Professor Timothy Hughes
SAHMRI/University of Adelaide/
Royal Hospital of Adelaide (Australia)

Professor Jeff Lipton
University of Toronto (Canada)

Meet-the-CML-Expert Q&A Session on TKI Toxicities & Dose optimisation
Host: Stefanie Bockwinkel (iCMLf)

Links referred to in this session:
iCMLf Clinical Case Discussion Forum

iCMLf Knowledge Centre, Pediatric CML Module

Live questions during the presentation:

00:00 Welcome & Introduction

03:22 How do patients with ulcer manage the toxicity of TKI’s? It is really a big issue for some patients, if not all. TKI's are harsh, and not friendly with stomach issues like ulcers. It worsens ulcer issues for ulcer patients. What is your advice?

06:02 What can you say about phosphate levels and bone health in patients treated with TKI?

07:41 What are the long-term renal effects from imatinib, even at low doses of less than 400mg?

11:16 Do you see severe iron deficiency in patients treated with imatinib?

13:39 My biggest problem is cytopenia. There are patients who are unable to tolerate TKIs even when doses are reduced and different TKI used.

17:50 I am wondering if a person can become pre-diabetic while taking TKIs, especially bosutinib. Can the diagnosis be linked to TKIs, and if there is any history, is this more likely to be the cause?

21:20 It appears that each TKI drug has toxicity build-up over time. Given this, would it be prudent to have patients change TKI drugs every few years to avoid the build-up of specific toxicities, essentially "trading around" the toxicities to minimize overall impact?

27:30 Are there any recent studies regarding pediatric CML and how toxicity from TKIs can be monitored and administered?

29:09 Do you already start with doses lower than scheduled?

33:39 Do you reduce the dose upon reaching a milestone?

35:28 Do you think that reducing the dose before reaching a DMR would jeopardize reaching a subsequent DMR?

41:15 For ponatinib-induced drug rash, what should be the optimum dose of ponatinib in patients with blast crisis?

44:58 Does imatinib cause elevated thrombocytosis?

49:15 Thank you

Qustions answered following the live conversation:

Q1: Is it necessary to follow the serum levels in cases with non-optimal response and/or high toxicity?
We have conducted a lot of drug level studies and they do have clinical value but in the real world setting, the key to managing these challenging patients is in close molecular monitoring backed up with mutation screening and a readiness to move to another line of therapy if treatment failure has been established.
(Professor Timothy Hughes)

Q2: Would you consider alternating TKI dosage to manage toxicity while working towards DMR?
The first question that must be answered is whether the quest for DMR is worth the toxicity, given that even with CCyR, survival is virtually the same as DMR.

I am not sure what alternating the dosage means – dose one day alternating with a different dose the second day?
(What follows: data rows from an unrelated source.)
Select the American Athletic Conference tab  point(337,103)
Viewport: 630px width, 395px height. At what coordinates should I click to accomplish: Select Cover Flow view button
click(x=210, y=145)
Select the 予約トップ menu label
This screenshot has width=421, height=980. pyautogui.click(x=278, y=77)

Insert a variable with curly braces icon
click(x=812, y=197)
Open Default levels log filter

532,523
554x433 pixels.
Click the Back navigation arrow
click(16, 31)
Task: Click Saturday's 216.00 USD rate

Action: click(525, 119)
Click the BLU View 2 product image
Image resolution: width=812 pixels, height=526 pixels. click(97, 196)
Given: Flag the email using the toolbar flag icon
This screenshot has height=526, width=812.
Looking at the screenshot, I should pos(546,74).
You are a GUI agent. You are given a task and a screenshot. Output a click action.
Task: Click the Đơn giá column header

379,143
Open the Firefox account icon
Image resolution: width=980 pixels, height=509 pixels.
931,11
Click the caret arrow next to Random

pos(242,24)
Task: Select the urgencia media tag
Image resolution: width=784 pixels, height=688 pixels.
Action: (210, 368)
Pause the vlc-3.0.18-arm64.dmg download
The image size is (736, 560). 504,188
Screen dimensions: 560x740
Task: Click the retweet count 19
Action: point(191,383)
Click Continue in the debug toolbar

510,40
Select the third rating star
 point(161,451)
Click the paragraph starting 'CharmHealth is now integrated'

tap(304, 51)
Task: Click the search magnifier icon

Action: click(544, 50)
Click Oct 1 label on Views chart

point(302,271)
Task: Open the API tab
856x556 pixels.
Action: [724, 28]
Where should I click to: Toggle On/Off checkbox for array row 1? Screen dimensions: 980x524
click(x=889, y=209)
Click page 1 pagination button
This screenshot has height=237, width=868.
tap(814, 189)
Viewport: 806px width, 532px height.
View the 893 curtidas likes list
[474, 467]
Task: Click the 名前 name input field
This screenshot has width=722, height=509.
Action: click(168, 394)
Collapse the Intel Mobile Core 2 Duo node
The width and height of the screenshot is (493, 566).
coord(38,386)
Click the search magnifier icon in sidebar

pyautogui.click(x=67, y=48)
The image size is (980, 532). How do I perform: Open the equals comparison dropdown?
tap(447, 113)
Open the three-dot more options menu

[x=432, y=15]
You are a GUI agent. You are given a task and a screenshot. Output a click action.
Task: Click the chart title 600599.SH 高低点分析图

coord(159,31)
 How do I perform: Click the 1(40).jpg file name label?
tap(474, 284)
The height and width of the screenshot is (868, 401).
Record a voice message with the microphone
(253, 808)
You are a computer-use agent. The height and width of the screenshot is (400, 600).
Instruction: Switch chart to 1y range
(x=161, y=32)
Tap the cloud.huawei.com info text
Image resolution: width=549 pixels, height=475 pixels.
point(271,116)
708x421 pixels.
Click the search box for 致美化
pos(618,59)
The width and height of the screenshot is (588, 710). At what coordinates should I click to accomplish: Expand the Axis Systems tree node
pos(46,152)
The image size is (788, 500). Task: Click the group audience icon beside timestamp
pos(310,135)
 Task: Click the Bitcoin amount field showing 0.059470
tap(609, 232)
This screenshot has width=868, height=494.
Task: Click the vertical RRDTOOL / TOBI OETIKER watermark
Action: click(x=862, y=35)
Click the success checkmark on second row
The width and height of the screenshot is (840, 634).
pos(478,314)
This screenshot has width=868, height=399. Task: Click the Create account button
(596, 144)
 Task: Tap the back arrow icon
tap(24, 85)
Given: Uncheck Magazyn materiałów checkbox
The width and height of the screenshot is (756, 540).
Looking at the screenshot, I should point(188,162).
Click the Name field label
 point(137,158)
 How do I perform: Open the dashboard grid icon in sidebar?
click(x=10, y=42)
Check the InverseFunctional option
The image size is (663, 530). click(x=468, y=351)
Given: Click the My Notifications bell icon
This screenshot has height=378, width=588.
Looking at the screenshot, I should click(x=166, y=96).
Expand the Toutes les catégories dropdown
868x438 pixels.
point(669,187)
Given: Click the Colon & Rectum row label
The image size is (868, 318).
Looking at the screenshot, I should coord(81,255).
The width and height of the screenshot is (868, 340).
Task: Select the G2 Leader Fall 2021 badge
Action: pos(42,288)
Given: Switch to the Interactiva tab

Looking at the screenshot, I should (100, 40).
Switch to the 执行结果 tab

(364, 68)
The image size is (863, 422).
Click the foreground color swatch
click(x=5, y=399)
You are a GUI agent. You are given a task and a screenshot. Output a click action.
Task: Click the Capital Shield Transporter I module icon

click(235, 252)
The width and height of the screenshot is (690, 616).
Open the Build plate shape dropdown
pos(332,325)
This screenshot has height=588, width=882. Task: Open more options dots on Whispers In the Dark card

Not sure that this will reduce toxicity. I would consider holding at a dose which is tolerable or consider a different drug. (Professor Jeff Lipton)

Q3: Diagnosed case of CML-CP can't tolerate 400/300 mg imatinib, but can tolerate 200 mg imatinib with haematological remission. Can we expect MMR of this type of cases by 200 mg imatinib daily?

Some people, especially of certain ethnicities, can possibly get deeper responses on 200 mg imatinib. I would expect that the majority of Caucasians at least would not get MMR on that dose.

Question that must be asked is what is the goal of therapy? CHR in an 80 year old may be all that you want. If this is a young person with hematological toxicity, then a consideration of an allograft may be in order. I would not be happy with just CHR in a young person. (Professor Jeff Lipton)

Q4: 300mg imatinib - elevated thrombocytes for the last 2 years. BCRABL1 is 0.0000. Reduce to 200mg? In DMR for 3 years.

If the patient is in a deep molecular response then the elevated platelet count is not due to the CML and another cause should be considered. Essential thrombocytosis and iron deficiency are two possibilities to JAK, CALr mutations and iron studies should be assessed. There is no need to reduce the imatinib dose since it would not be the cause of the thrombocytosis. (Professor Timothy Hughes)

Q5: Diagnosis on January 2023 with CML-AP due to additional chromosomal abnormalities per WHO guidelines. BCR-ABL at diagnosis was 60%. Started imatinib 400mg but at 3 months was at 30%. Started dasatinib 140mg 3 weeks ago but platelets is at 25. Platelets have been coming down from normal ever since imatinib started. What is your suggestion?

Thrombocytopenia and to a lesser extent neutropenia are two of the most challenging complications of TKI therapy. On going therapy will depend on whether there is an adequate molecular response to dasatinib. If the BCR::ABL1 level is less than 10% after 3 months of dasatinib then on going therapy at a dose of dasatinib that minimises cytopenia may be a good strategy. If dasatinib cannot be delivered because of severe cytopenia (grade 4) and/or no molecular response is achieved over the next 3-4 months, then an allograft may be the only strategy that will offer the prospect of a good long-term outcome. (Professor Timothy Hughes)

Q6: In your experience do you have any evidence of a link between possible renal effects of TKIs and kidney tumors?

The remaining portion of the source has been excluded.